Bankacılığı yeniden hayal etmek

Yakın gelecekte bankacılık ve hatta FinTek ile ilgili bildiğimiz her şeyi unutmamız gerekebilir. Zira müşteri odaklı hizmet anlayışını bir üst noktaya taşıyacak, hizmeti optimal hale ulaştıracak “bağlamsal bankacılık” geliyor…

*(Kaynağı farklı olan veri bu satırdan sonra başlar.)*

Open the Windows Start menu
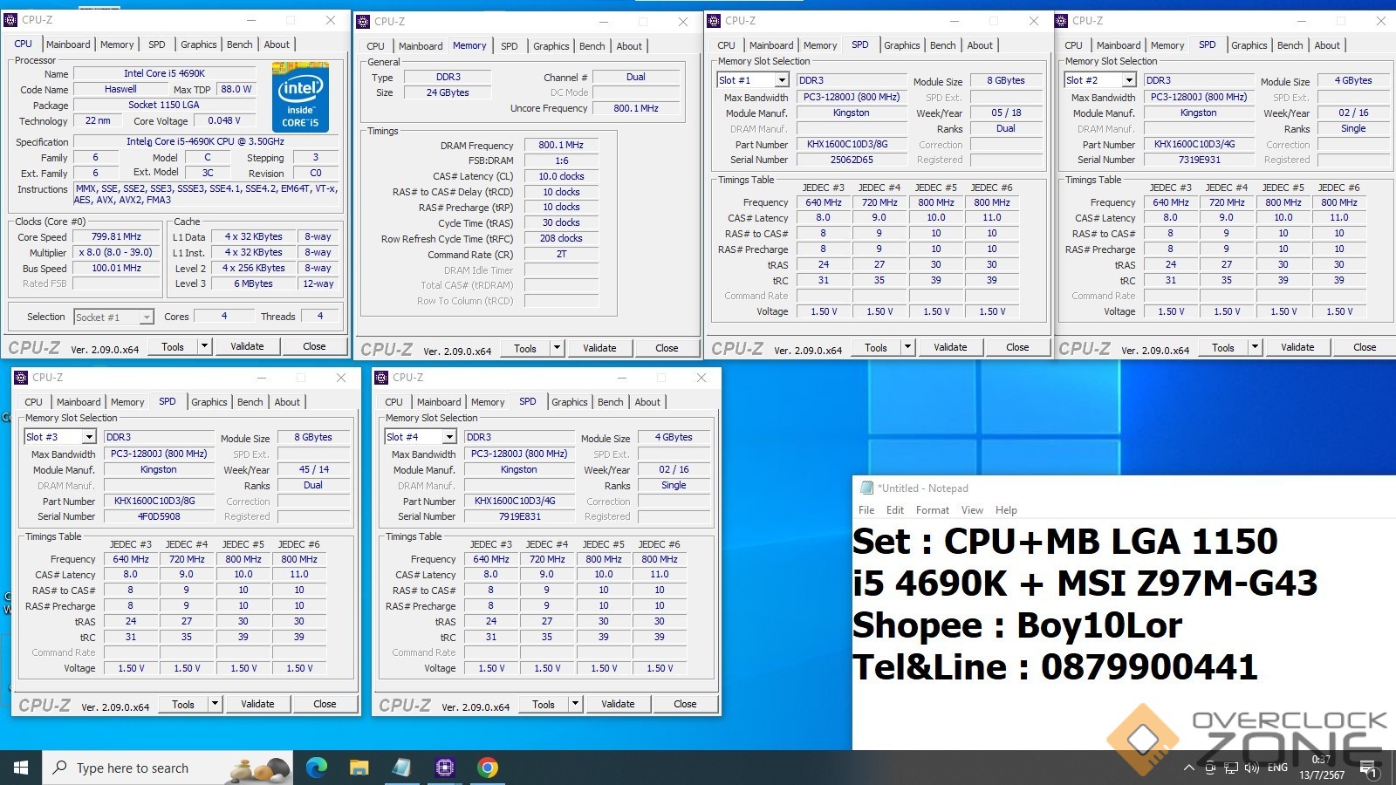The width and height of the screenshot is (1396, 785). tap(21, 768)
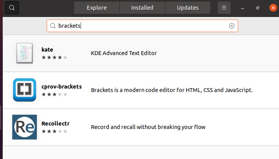Open the kate app title
Viewport: 279px width, 159px height.
[47, 49]
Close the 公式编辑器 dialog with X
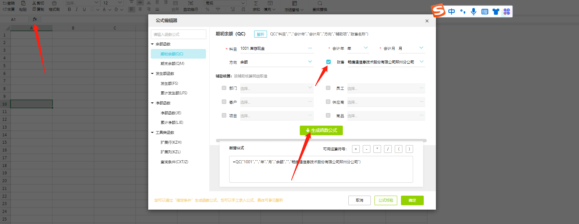 pos(427,21)
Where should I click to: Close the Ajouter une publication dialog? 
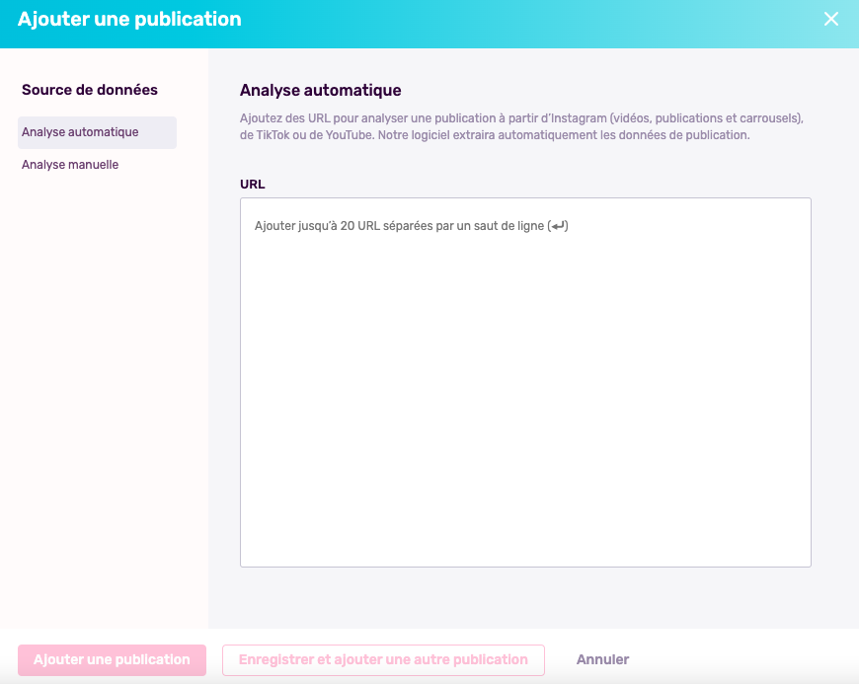point(831,20)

Sürekli gelişen ve değişen (perakende) bankacılık ve finansal teknoloji ekosistemi bizi her gün yeni kavramlarla tanıştırıyor. Temelde bankacılık hizmeti sunmayan perakende markalar gitgide finansal teknoloji şirketlerine dönüşürken, bankacılık kişiselleştirilmiş bankacılık (personalized banking), bütünleşik bankacılık (embedded/ integrated banking), görünmez bankacılık (invisible banking), amaç odaklı bankacılık (purpose driven banking), müşteri odaklı bankacılık (customer-centric banking), sorumlu bankacılık (responsible banking), kesintisiz bankacılık ( seamless banking), sezgisel bankacılık (intuitive banking) gibi nice akımlarla gelişiyor, evriliyor.

Son zamanlarda sık sık karşılaşmaya başladığımız ve dönüşümü sembolize eden kavramlardan en önemlisi ise contextual banking (bağlamsal bankacılık) oldu. Çoğu kaynakta bütünleşik bankacılık kavramıyla birlikte anılsa da bağlamsal bankacılık aslında bankaların ulaşması gereken yeri yani ideal bankacılığı tanımlayan ve farklı birçok akımı içeren çerçeve bir kavram.

Müşteri odaklılık bir üst seviyeye çıkıyor, hizmet optimalleşiyor

Peki bağlamsal bankacılık ne anlama geliyor? Bağlamsal bankacılık aslında ekosistemdeki büyük resmi, bankacılığın şu an geldiği yeri yani kişiselleştirilmiş (personalized), dijital, frictionless (kesintisiz), çok kanallı (omni-channel), bütünleşik (embedded), veri ve müşteri odaklı bir bankacılığı ifade ediyor.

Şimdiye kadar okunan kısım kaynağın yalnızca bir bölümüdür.